I have a process that receives a lot of requests and i'm running some load tests using Apache Bench to find out why it's so slow (240 requests/second).
I've isolated all points and i found what the part that is slow:
def writeEmailToFile(mailMessage:MimeMessage, outputPath:String) ={
val baos = new ByteArrayOutputStream();
mailMessage.writeTo(baos, Array[String]("X-Sender"))
baos.close()
/*
//after i'll need to include it as first line
val emailContent = new StringBuilder()
emailContent.append("X-Sender: ")
emailContent.append(mailMessage.getHeader("X-Sender")(0))

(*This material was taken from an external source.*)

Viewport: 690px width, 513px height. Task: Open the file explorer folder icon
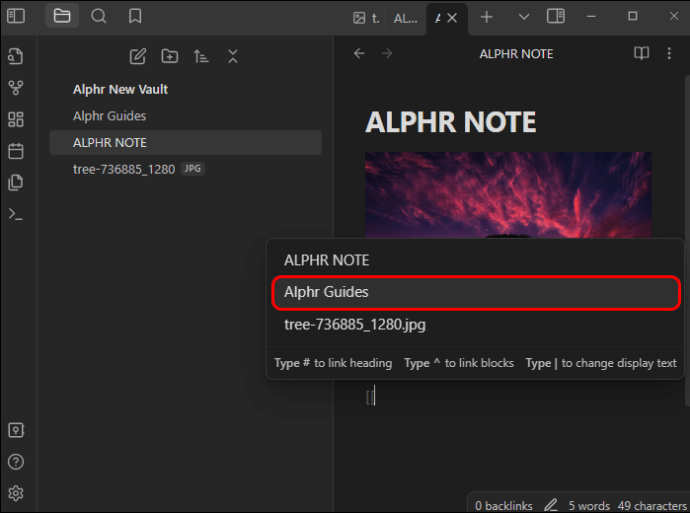coord(62,16)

emailContent.append(System.getProperty("line.separator"))
emailContent.append(new String(baos.toByteArray, "UTF-8"))
*/
val fw = new FileWriter(outputPath)
fw.write(new String(baos.toByteArray, "UTF-8"))
fw.flush()
fw.close()
}
This is the code after i did some optimizations but still slow - before the optimization it was 98 requests/second and now i have 240 requests/second.

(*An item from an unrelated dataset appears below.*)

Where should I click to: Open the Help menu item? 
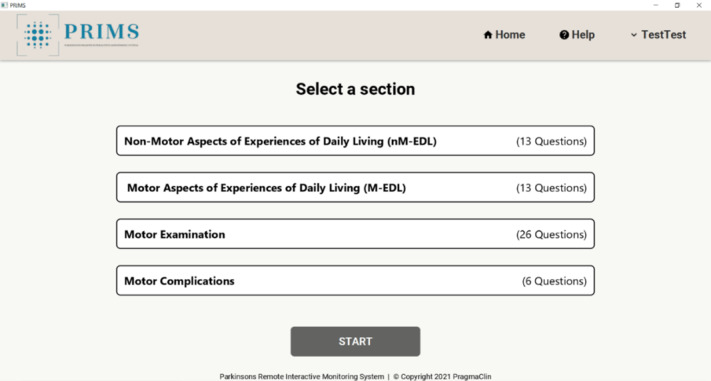[577, 35]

Anybody could help me how to improve this method? I'm creating a ByteArrayOutoutStream and adding X-Send again because this must the first line on file.
Thank in advance.
Writing bytes: 322 requests/second.
def writeEmailToFile(mailMessage:MimeMessage, outputPath:String) ={
val baos = new ByteArrayOutputStream()
val outputStream = new FileOutputStream(outputPath)
mailMessage.writeTo(baos, Array[String]("X-Sender"))
baos.writeTo(outputStream)
outputStream.flush()
outputStream.close()
baos.flush()
baos.close()
}
It's not clear to me what mailMessage.writeTo(baos, Array[String]("X-Sender"))
actually does, but it feels like your initial code is being very wasteful in converting everything to a string and back, and even your second code is doing a lot of stuff in memory that can go straight to disk:
// TODO: Try wrapping this in a BufferedOutputStream
try (FileOutputStream output = new FileOutputStream(outputPath)) {
mailMessage.writeTo(output, Array[String]("X-Sender"));
}
Basically, the more intervening steps you remove, the less work will be required. If mailMessage.writeTo
writes to the stream it's given in lots of small chunks, using a BufferedOutputStream
may help - you should test that for yourself.